Induction of pro inflammatory molecules in mice with amyotrophic lateral sclerosis:: No requirement for proapoptotic interleukin-1β in neurodegeneration

Recent studies have demonstrated the activation of caspase-1 and caspase-3 in mice expressing mutant superoxide dismutase 1 (SOD1), models of amyotrophic lateral sclerosis. Caspase-1 converts the prointerleukin-1 beta into a potent proinflammatory molecule involved in the innate immune response and in neurodegenerative diseases. We report on the chronic expression of interleukin-1 beta mRNA in the spinal cord of SOD1(G37R) mice, together with robust mRNA expression for the nuclear factor-kappaB (NF-kappaB) inhibitor I kappaB alpha, for other proinflammatory cytokines and chemokines (interleukin-6, tumor necrosis factor-alpha, monocyte chemoattractant protein-1) and for the toll-like receptor TLR2 involved in innate immunity.
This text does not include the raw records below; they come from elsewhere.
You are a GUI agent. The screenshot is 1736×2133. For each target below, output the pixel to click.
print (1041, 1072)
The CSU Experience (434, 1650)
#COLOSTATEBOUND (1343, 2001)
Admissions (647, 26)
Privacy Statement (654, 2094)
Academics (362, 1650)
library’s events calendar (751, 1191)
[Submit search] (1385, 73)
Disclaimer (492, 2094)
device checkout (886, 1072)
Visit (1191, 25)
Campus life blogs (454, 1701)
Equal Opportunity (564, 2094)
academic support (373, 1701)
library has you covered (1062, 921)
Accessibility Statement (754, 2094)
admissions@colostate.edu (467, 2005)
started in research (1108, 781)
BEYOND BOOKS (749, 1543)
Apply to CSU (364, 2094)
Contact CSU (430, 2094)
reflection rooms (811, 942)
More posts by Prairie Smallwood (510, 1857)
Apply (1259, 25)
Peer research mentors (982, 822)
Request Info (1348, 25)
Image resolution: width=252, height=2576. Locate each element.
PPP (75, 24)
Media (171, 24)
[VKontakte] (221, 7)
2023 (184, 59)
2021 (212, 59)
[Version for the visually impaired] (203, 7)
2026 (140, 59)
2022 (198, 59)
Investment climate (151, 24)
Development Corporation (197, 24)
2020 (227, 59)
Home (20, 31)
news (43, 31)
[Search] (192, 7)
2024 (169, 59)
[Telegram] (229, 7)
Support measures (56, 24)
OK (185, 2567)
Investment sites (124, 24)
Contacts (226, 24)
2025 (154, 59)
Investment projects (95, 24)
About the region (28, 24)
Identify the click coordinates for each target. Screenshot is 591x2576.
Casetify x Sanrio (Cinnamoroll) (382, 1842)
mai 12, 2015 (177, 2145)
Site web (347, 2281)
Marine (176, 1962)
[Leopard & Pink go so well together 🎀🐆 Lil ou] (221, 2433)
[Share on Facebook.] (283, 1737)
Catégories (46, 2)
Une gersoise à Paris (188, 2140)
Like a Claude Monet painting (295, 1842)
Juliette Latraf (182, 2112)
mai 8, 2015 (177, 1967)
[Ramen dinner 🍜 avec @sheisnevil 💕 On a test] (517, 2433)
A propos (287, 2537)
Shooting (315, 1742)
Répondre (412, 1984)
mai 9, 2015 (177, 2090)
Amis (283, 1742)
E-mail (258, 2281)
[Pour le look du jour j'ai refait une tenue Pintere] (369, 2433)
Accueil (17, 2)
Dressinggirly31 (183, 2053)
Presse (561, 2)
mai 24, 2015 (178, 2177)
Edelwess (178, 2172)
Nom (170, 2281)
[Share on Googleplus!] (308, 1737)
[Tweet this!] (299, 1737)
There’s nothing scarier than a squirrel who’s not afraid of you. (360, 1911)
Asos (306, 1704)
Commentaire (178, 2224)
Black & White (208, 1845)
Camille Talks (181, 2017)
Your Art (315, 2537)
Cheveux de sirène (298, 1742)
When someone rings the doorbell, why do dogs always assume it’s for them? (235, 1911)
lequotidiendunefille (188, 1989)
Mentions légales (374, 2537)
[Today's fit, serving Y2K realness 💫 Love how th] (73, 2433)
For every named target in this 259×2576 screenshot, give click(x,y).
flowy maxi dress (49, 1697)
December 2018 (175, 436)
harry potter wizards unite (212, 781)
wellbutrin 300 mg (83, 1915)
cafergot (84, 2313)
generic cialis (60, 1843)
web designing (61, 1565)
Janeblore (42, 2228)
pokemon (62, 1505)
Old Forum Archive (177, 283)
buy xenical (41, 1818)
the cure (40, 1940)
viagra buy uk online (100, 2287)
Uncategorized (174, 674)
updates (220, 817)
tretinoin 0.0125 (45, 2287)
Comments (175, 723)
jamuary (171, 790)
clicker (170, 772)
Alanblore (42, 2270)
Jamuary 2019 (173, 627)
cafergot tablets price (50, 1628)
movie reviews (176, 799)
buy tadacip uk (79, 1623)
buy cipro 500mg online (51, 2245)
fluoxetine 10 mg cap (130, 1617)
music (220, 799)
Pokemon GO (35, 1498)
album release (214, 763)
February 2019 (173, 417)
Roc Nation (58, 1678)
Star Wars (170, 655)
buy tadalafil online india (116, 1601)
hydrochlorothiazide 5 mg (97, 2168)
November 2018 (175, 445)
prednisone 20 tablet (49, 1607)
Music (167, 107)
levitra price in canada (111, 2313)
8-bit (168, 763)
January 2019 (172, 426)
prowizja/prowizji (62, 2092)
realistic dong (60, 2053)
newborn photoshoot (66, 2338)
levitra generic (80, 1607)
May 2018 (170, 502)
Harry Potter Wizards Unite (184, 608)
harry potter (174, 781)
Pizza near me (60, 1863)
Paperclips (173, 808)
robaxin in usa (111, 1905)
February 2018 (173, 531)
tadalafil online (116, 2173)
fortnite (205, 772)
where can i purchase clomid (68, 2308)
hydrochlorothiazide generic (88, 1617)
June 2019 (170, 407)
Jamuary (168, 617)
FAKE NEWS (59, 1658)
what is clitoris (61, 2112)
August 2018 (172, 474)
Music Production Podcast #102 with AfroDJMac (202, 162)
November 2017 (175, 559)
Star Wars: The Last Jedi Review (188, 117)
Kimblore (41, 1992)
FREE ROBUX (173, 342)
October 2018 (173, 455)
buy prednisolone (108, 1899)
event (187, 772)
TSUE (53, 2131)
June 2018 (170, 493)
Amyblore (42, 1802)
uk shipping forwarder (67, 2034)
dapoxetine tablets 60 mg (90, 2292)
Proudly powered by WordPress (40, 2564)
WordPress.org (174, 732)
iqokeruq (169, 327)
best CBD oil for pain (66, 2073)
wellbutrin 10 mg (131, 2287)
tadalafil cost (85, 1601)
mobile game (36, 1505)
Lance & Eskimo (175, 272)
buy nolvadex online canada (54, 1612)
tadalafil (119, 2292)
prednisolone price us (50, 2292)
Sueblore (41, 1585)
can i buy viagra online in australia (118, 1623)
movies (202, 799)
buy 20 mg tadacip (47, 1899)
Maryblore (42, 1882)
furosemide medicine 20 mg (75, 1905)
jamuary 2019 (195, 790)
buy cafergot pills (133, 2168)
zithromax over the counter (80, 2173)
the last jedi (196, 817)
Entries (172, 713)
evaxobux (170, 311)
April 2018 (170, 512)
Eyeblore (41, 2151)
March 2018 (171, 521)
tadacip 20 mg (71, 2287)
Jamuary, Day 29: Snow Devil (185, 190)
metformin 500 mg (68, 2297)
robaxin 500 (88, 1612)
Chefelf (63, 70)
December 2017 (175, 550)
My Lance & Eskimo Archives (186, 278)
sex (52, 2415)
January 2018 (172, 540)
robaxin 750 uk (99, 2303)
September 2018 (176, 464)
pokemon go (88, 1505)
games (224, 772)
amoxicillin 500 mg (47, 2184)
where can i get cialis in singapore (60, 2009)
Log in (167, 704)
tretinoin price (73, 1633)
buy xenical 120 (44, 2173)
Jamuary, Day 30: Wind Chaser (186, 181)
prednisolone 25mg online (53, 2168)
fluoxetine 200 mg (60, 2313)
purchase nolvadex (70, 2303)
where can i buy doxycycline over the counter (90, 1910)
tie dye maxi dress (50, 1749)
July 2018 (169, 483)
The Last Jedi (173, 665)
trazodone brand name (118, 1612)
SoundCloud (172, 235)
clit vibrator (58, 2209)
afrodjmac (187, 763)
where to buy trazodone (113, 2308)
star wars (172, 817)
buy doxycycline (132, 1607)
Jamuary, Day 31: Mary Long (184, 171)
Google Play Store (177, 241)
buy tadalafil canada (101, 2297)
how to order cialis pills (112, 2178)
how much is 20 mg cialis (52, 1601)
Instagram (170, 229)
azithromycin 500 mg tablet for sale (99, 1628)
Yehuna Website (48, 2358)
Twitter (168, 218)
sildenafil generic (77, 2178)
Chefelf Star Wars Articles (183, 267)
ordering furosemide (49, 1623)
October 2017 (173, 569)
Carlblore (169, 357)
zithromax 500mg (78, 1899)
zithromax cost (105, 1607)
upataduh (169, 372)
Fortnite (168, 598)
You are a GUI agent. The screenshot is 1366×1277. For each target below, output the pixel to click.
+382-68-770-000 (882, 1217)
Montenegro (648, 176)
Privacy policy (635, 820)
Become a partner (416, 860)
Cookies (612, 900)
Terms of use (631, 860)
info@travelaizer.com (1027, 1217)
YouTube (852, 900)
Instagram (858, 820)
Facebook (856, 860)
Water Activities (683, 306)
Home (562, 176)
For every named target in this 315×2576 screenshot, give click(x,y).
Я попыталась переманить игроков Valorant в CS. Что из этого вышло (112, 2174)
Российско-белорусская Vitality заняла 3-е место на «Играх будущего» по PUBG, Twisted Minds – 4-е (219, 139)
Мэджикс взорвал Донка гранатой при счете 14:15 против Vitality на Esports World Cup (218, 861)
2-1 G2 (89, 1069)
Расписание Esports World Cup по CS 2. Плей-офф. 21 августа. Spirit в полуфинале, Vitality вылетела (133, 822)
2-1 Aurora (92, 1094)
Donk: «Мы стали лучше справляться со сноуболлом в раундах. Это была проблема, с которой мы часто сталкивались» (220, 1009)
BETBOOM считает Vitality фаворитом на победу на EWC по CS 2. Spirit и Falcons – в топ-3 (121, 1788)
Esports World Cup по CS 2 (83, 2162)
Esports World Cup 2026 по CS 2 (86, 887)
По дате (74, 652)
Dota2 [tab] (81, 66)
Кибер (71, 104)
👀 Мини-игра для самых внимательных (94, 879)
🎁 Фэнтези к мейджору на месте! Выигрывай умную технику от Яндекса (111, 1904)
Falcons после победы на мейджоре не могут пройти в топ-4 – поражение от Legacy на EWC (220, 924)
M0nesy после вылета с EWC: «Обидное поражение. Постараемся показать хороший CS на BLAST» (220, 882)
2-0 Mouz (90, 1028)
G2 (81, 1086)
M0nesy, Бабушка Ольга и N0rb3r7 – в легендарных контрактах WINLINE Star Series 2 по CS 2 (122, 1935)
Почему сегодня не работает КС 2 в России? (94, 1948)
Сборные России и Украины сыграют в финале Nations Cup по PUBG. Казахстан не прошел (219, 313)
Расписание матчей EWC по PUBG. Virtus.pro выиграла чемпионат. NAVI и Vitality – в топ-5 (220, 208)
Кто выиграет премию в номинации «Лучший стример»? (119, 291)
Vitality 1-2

To further assess the interleukin-1 beta contribution to neurodegeneration, we generated mice expressing SOD1(G37R) to a context of interleukin-1 beta gene knockout. Surprisingly, the absence of interleukin-1 beta had no. effect on the life span of SOD1(G37R) mice, nor on the extent of motor axon degeneration at age 7 and 10 months. Whereas neither compensatory induction of the interleukin-1 alpha, mRNA nor increases in mRNA levels for I kappaB alpha, tumor necrosis factor-alpha and macrophage chemoattractant protein-1 occurred as a result of interleukin-1 beta gene disruption, enhanced levels of TLR2 mRNA were detected in SOD1(G37R) mice lacking interleukin-1 beta. We conclude that interleukin-1 beta does not directly contribute to motor neuron degeneration in SOD1(G37R) mice, but it may act as a modulator of the innate immune response.